Another status that millions of people believe justifies abortion is the curse of being female. China is notorious for a female abortion rate high enough to throw its whole population balance out of whack, but sex-selective abortion is happening more and more in Europe and the US as well. Tammy Wynette sang, “It’s hard to be a woman.” Why subject your child to that if you don’t have to?
Let’s twist the worry ratchet one more time. Abortion can be traumatic, especially for a woman who wanted to have a healthy, so-called “normal” child in the first place. Gene editing and gene therapy options are barely off the ground yet and probably have quite a few years of polishing to go before they’re ready for prime time. But there’s another tool in the kit that’s available, right now, and is already being used.
The in vitro fertilization process produces lots of embryos, only one of which gets implanted and, with a little luck, produces a baby. Say there are twenty embryos to choose from. The doctor tells you: “Well, #4 probably has Down Syndrome, and #9 is probably gay. You definitely don’t want the blood disorder you’ll get in #16. Then there’s … etc., etc. … all of which leaves you with six excellent candidates for a healthy, normal child—two of them boys!”
Do you consciously choose, or do you flip a coin? “Why didn’t your mother fix you when she could have?” will be an interesting playground taunt for gay and other “abnormal” kids to respond to.

[Source records]
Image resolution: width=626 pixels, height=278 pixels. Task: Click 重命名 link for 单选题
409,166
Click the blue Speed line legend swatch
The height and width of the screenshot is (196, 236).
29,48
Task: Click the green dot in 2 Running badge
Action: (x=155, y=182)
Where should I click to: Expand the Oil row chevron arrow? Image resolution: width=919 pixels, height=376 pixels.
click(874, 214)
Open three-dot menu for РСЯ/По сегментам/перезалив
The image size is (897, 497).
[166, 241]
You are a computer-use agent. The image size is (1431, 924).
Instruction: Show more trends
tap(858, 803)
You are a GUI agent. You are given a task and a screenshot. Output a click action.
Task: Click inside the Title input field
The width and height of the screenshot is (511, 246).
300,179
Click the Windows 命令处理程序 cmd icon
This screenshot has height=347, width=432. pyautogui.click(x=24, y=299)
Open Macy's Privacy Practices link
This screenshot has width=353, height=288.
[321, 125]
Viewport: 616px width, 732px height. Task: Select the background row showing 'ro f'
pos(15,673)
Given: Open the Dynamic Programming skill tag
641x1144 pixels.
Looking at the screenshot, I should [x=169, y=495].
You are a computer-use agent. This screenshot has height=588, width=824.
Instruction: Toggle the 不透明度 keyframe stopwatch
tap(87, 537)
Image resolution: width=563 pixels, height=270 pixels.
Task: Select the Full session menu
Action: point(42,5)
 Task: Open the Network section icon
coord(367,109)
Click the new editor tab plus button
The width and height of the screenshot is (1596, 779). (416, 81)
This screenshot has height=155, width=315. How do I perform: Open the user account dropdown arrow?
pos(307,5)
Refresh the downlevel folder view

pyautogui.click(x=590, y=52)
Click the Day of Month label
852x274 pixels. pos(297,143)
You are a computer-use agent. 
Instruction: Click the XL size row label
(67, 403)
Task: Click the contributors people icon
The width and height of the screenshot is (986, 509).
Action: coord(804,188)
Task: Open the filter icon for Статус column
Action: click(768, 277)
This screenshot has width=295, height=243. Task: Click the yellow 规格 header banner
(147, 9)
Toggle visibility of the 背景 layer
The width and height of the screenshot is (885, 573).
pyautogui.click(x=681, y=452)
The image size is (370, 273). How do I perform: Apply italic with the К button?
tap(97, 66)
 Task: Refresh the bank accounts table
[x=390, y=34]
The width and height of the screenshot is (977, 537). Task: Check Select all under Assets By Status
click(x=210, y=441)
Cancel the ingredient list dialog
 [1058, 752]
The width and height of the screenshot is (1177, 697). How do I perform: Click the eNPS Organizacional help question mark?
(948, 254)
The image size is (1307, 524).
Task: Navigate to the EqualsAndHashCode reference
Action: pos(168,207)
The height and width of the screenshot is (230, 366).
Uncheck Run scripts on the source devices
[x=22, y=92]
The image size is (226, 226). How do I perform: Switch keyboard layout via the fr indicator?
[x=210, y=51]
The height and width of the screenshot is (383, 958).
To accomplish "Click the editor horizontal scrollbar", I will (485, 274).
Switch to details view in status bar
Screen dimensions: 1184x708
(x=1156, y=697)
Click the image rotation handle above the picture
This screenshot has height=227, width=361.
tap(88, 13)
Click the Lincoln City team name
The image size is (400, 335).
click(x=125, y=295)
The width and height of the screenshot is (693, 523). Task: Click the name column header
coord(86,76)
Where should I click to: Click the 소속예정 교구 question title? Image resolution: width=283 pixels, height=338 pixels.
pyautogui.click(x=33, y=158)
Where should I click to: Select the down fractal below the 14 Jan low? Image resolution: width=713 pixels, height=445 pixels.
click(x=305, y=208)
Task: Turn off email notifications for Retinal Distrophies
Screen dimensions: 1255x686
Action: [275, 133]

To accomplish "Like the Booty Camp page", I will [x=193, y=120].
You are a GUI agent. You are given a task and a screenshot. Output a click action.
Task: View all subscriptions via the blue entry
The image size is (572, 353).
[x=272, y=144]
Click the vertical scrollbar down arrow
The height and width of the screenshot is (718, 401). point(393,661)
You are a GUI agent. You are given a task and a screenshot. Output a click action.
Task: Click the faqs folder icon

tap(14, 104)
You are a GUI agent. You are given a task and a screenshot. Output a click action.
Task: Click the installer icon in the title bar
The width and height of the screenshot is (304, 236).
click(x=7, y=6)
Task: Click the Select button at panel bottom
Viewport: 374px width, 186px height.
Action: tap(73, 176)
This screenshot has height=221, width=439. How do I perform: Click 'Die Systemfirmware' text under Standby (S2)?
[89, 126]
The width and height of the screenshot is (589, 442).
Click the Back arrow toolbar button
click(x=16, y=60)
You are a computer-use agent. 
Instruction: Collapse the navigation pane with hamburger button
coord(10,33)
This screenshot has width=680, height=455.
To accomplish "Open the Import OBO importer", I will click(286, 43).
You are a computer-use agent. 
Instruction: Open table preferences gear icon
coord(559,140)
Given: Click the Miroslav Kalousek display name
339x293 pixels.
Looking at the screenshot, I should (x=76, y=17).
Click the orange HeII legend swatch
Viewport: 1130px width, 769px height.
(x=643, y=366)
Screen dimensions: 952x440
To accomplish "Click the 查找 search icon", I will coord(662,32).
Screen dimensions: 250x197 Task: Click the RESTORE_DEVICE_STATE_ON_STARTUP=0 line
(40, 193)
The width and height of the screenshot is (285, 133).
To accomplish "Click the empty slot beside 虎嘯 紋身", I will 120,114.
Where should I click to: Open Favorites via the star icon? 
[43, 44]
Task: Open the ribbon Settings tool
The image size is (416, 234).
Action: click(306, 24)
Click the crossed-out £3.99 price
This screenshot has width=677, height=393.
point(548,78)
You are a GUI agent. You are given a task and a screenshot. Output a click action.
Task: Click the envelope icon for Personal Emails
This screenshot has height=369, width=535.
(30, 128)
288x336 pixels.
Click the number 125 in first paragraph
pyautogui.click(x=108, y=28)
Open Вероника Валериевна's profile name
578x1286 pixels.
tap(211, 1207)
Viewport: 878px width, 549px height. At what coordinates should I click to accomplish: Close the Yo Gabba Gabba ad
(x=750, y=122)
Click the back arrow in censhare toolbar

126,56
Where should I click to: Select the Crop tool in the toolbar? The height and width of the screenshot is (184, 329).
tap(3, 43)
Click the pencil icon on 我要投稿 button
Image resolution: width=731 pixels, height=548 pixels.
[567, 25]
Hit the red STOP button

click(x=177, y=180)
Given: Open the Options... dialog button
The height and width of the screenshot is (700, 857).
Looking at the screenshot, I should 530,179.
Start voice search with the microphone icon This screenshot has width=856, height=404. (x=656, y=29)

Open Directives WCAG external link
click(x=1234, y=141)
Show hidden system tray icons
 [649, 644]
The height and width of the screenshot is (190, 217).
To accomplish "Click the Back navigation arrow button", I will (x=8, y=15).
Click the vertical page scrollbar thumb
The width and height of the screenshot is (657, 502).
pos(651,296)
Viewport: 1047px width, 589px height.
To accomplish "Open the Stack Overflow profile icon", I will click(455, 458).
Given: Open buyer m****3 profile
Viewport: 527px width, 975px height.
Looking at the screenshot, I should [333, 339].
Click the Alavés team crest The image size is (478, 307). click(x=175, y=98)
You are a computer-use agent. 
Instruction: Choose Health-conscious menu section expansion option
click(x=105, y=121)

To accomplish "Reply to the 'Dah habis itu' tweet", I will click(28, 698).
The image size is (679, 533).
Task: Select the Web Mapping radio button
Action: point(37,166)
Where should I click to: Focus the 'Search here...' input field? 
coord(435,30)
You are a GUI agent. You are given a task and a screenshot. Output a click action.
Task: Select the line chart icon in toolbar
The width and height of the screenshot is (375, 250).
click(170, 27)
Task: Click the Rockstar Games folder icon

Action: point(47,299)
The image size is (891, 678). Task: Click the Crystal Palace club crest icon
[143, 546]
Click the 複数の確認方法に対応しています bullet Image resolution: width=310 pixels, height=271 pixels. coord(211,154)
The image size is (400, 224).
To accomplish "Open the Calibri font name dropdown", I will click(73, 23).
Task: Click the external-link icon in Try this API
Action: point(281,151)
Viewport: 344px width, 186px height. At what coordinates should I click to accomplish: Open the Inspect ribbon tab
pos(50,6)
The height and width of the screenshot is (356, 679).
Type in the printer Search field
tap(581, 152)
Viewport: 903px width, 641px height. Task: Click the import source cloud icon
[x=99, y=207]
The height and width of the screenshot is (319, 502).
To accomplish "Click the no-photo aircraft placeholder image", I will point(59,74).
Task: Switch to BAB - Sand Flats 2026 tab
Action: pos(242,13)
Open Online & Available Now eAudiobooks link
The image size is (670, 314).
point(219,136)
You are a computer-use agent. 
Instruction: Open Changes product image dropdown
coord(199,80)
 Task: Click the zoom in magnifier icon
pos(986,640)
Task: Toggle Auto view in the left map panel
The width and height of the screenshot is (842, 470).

[Required tasks]
(A) According to the text on abortion and embryo selection, why does the author turn to embryo selection during in vitro fertilization as another option? Answer in one to three sentences.
(B) In the text on abortion and embryo selection, which embryo numbers does the doctor mention, and what does the doctor say about each one?
(C) From the text on abortion and embryo selection, print the passage from "The in vitro" up to and including "to respond to.".

[Exercise answers]
(A) Abortion can be traumatic, especially for a woman who wanted a healthy, "normal" child in the first place. Gene editing and gene therapy are barely off the ground and probably years from being ready. Embryo selection, by contrast, is available right now and already in use.

(B)
- #4: probably has Down Syndrome
- #9: probably gay
- #16: would have a blood disorder

(C)
The in vitro fertilization process produces lots of embryos, only one of which gets implanted and, with a little luck, produces a baby. Say there are twenty embryos to choose from. The doctor tells you: “Well, #4 probably has Down Syndrome, and #9 is probably gay. You definitely don’t want the blood disorder you’ll get in #16. Then there’s … etc., etc. … all of which leaves you with six excellent candidates for a healthy, normal child—two of them boys!”
Do you consciously choose, or do you flip a coin? “Why didn’t your mother fix you when she could have?” will be an interesting playground taunt for gay and other “abnormal” kids to respond to.